Expression levels of myosin heavy chain and AMPK-PGC-1α pathway in the skeletal muscles.

The mRNA expression levels of MYH1 (encoding MHC type IIx), MYH2 (encoding MHC type IIa), and MYH7 (encoding MHC type I) normalized to β2-microglobulin levels in the intercostal muscles of SBMA (n = 5) and ALS (n = 5) subjects (A–C). The expression levels of MYH1 (A) and MYH2 (B) were significantly decreased in subjects with SBMA compared with subjects with ALS. The mRNA expression levels of MYH1, MYH2, and MYH7 normalized to β2-microglobulin levels in the iliopsoas muscles of SBMA (n = 5), ALS (n = 6), and DC (n = 4) subjects (D–F). The mRNA levels of MYH1 and MYH2 in the iliopsoas muscle were significantly decreased in subjects with SBMA compared with ALS subjects, as observed in the intercostal muscles (D, E). The expression levels of MYH7 were significantly higher in subjects with SBMA than in subjects with ALS (F).

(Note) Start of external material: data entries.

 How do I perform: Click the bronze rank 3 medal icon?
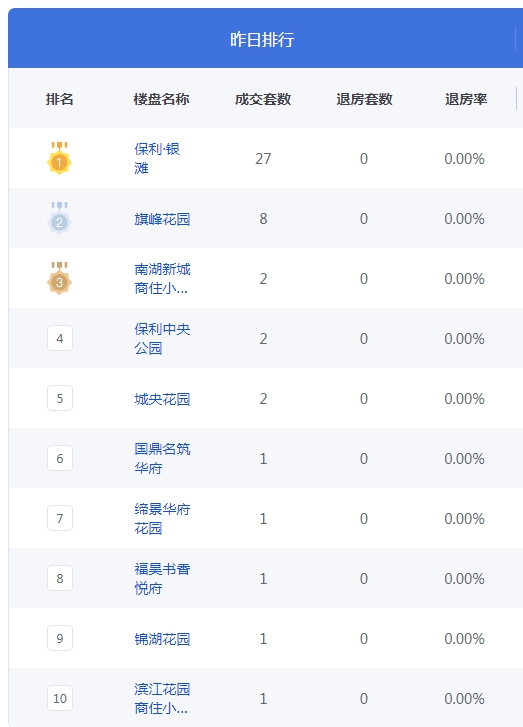click(x=59, y=278)
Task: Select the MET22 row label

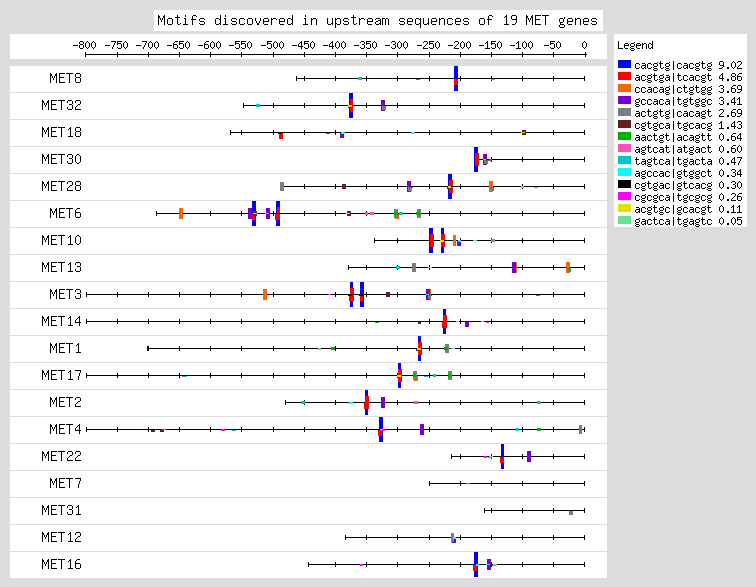Action: coord(62,456)
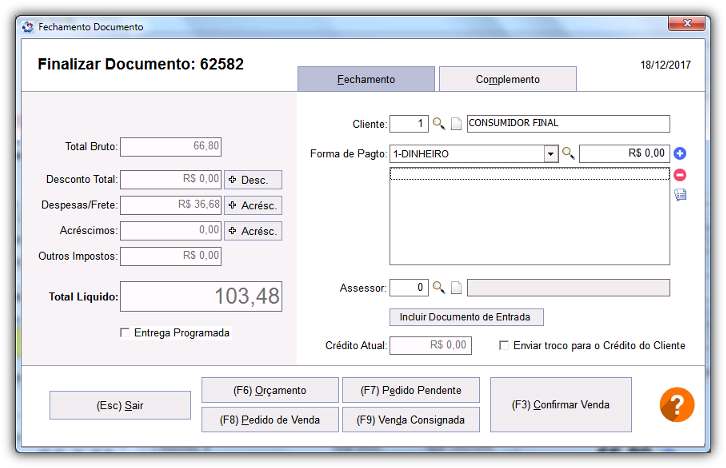Click the blank document icon beside Cliente
Screen dimensions: 726x468
point(456,124)

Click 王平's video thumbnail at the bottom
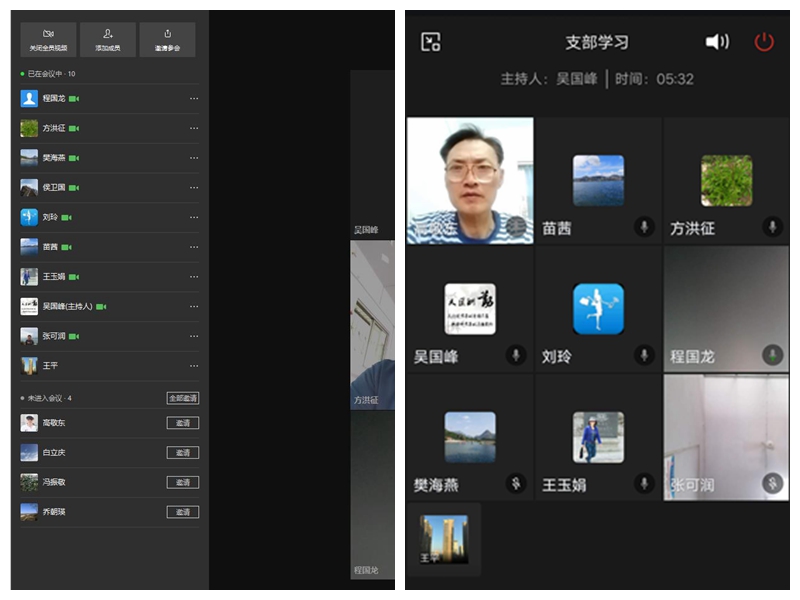click(443, 538)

Expression levels of the genes known to regulate muscle fiber type switching in SBMA (n = 5), ALS (n = 6), and DC (n = 4) samples. The mRNA levels of PGC-1α and PPAR-δ, which regulate the oxidative fiber type profile, were significantly increased in SBMA compared with ALS and DC. The Mann-Whitney U test was performed to assess significant differences for each target gene between SBMA and ALS. ANOVA with Tukey’s post-hoc test was performed to compare the significance of differences in each target gene among SBMA, ALS, and DC. **p < 0.01. *p < 0.05. Data are presented as the mean ± SE. SBMA, spinal and bulbar muscular atrophy; ALS, amyotrophic lateral sclerosis; DC, disease control; PGC-1α, proliferator-activated receptor gamma coactivator 1-alpha; PPAR, peroxisome proliferator-activated receptor.